Como comentábamos en la primera parte de este reportaje, poco antes de que finalizara la primera guerra mundial el valiente cabo Hitler, que había sido condecorado con la Cruz de Hierro de segunda, y luego de primera clase, se quedó ciego a causa de un ataque con gases. Sin embargo, según los médicos que lo trataron y evacuaron hacia el hospital de Passewalk, el daño causado por el gas no era irreversible. Irritación sin duda, tal vez lesiones superficiales, sin duda incómodos lavados y posiblemente un vendaje, pero a fin de cuentas, Hitler recuperaría la vista. Pero no fue así. Según el mismo atestigua, la noticia de la derrota de Alemania, habría empeorado su lesión y se quedó ciego del todo.

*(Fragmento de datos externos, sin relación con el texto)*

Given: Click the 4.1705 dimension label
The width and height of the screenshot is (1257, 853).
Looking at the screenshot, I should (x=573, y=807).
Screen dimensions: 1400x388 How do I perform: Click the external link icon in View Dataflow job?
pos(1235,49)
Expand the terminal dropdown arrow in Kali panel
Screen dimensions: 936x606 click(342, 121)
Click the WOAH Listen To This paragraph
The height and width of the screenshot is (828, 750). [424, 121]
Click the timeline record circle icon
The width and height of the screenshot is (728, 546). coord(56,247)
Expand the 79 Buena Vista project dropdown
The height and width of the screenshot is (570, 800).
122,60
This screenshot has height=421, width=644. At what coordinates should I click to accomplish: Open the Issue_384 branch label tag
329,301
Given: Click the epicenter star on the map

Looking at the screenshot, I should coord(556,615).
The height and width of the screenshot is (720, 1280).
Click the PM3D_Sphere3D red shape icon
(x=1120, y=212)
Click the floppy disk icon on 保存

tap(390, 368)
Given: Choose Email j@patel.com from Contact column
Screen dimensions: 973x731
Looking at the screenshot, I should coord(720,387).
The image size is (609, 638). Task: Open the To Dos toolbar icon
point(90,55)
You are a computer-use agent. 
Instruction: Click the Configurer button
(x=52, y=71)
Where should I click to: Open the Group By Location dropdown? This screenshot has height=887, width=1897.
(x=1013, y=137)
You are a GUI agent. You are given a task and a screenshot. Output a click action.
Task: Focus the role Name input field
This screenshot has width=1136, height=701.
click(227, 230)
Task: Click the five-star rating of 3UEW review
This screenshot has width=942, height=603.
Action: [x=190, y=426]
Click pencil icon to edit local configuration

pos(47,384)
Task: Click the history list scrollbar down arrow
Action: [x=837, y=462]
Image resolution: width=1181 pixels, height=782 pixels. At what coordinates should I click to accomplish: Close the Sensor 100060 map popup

Por supuesto, estamos hablando de una ceguera psicosomática, como indicó en su momento el neuropsiquiatra doctor Edmund Forster. Hitler no estaba ciego, solo quería estarlo; y en el futuro iba a achacar su ceguera a causas físicas porque ello lo convertía en un auténtico herido de guerra, en una época en que las “heridas” psicológicas no eran, para el común, nada más que una muestra de debilidad y cobardía. ¿Podemos imaginarnos un führer cuya leyenda hubiera estado teñida con semejante mancha?
Y, sin embargo, así pudo haber sido de no haber intervenido el doctor Forster. Este, consciente de la peculiaridad de su paciente, decidió recurrir a la mentira para convencerle de que se curara. En la escena novelada por el escritor checo Erns Weiss, que habría tenido acceso a la documentación del médico, en su obra de 1938 Der augenzeuge, citada por Peter Caddick-Adams, las afirmaciones del neuropsiquiatra a su paciente habrían sido, más o menos, como sigue: “cualquier hombre ordinario se habría visto condenado, por tales heridas, a una vida de ceguera, pero quedaba la posibilidad de que un hombre extraordinario, un hombre elegido por un poder superior para tener un destino especial, pudiera superar un obstáculo tan grande como este” En ese momento, Forster encendió una cerilla ante la cara de su paciente. “Debes tener una fe absoluta en ti mismo, entonces, dejarás de estar ciego. Sabes que, ahora, Alemania necesita gente con energía y fe en sí misma”. En la escena, mientras Hitler va recuperando la vista poco a poco, el médico dice: “Estás curado. Has conseguido recuperar la vista por ti mismo. Has sido un hombre capaz de devolver la luz a tus ojos gracias a tu fuerza de voluntad”.
Frente a esta historia ficticia de 1938, que pretende tanto dramatizar como reconstruir los hechos, deben alzarse otra obra, más real y más delirante, el propio Mein Kampf de Hitler. “Y cuando finalmente el gas –en los últimos días de aquella lucha terrible– también me atacó a mí, y empezó a devorar mis ojos, y más allá del miedo a quedarme ciego para siempre, estuve a punto, por un momento, de perder el ánimo. Pero entonces la voz de mi conciencia atronó: despojo miserable, vas a llorar cuando miles se hallan cien veces peor que tu… ¿qué era el dolor de mis ojos comparado con esta miseria?”.
Lo cierto, volviendo por fin a los hechos, es que el 19 de noviembre de 1918 Hitler fue dado de alta, completamente curado.
En esta historia, novelada, histerizada y, finalmente, comprobable en los registros médicos, hay un dato seguro: si el armisticio que ponía fin a la Primera Guerra Mundial se firmó el 11 de septiembre, Hitler estaba curado el 19, una semana más tarde. Es decir, su terrible ceguera no duró mucho. Pero es mucho más interesante la historia de la mentira del neuropsiquiatra y su recuperación gracias a la fuerza de voluntad, pues este argumento va a ser, precisamente, uno de los leitmotivs de su carrera política y militar, hasta llegar a las ruinas de Berlín y de Alemania: que con fuerza de voluntad, todo puede lograrse.